**What the task requires**: Rewrite every line of the listing below with "Screen dimensions" changed to "Display size" wherever it occurs, leaving everything else unchanged. Omit the pictures from your answer.

**Data in this exercise**:

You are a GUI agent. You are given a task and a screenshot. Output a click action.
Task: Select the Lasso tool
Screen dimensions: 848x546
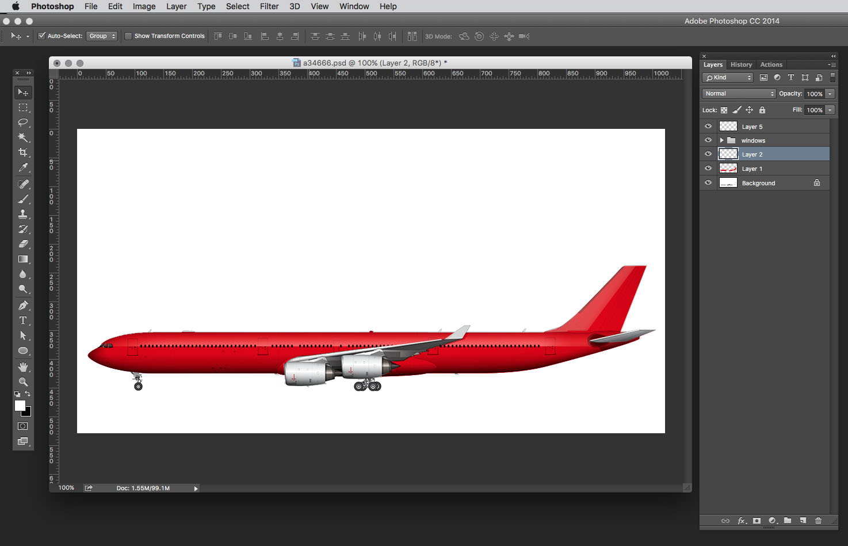click(x=23, y=122)
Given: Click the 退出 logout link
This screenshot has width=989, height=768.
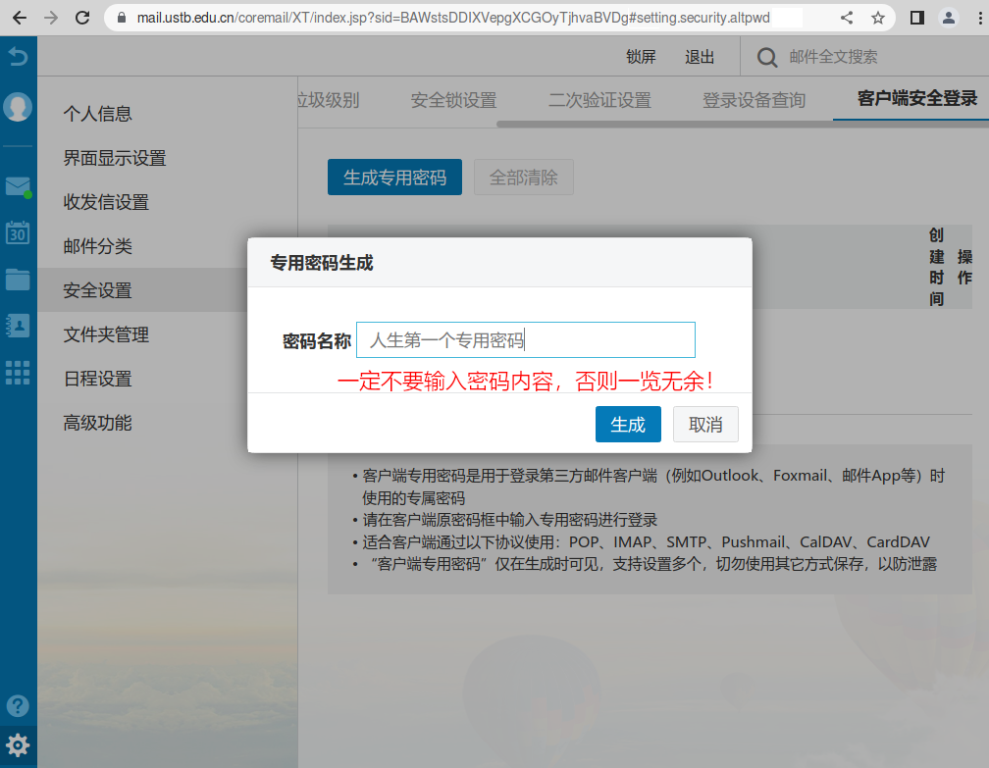Looking at the screenshot, I should 700,58.
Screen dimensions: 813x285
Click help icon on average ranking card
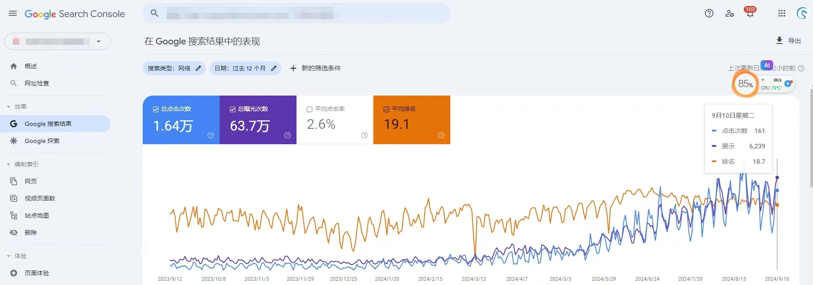(441, 135)
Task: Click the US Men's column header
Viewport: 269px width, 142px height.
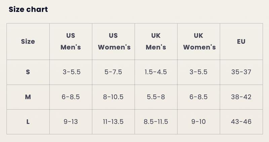Action: click(71, 41)
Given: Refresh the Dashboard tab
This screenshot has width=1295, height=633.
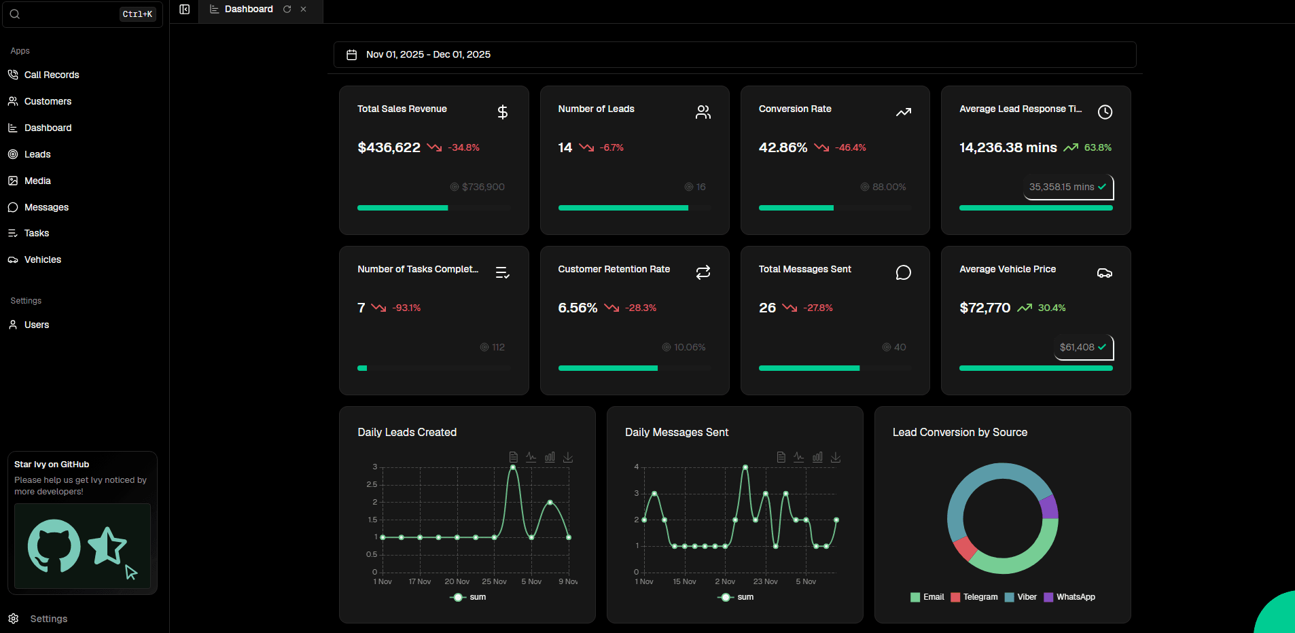Looking at the screenshot, I should pos(287,9).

**Completed exercise**:
You are a GUI agent. You are given a task and a screenshot. Output a click action.
Task: Select the Lasso tool
Display size: 848x546
click(x=23, y=122)
Given: Click the 退出 logout link
This screenshot has width=989, height=768.
Looking at the screenshot, I should 700,58.
Display size: 813x285
Click help icon on average ranking card
(441, 135)
Task: Click the US Men's column header
Viewport: 269px width, 142px height.
Action: click(71, 41)
Given: Refresh the Dashboard tab
This screenshot has width=1295, height=633.
Looking at the screenshot, I should pos(287,9).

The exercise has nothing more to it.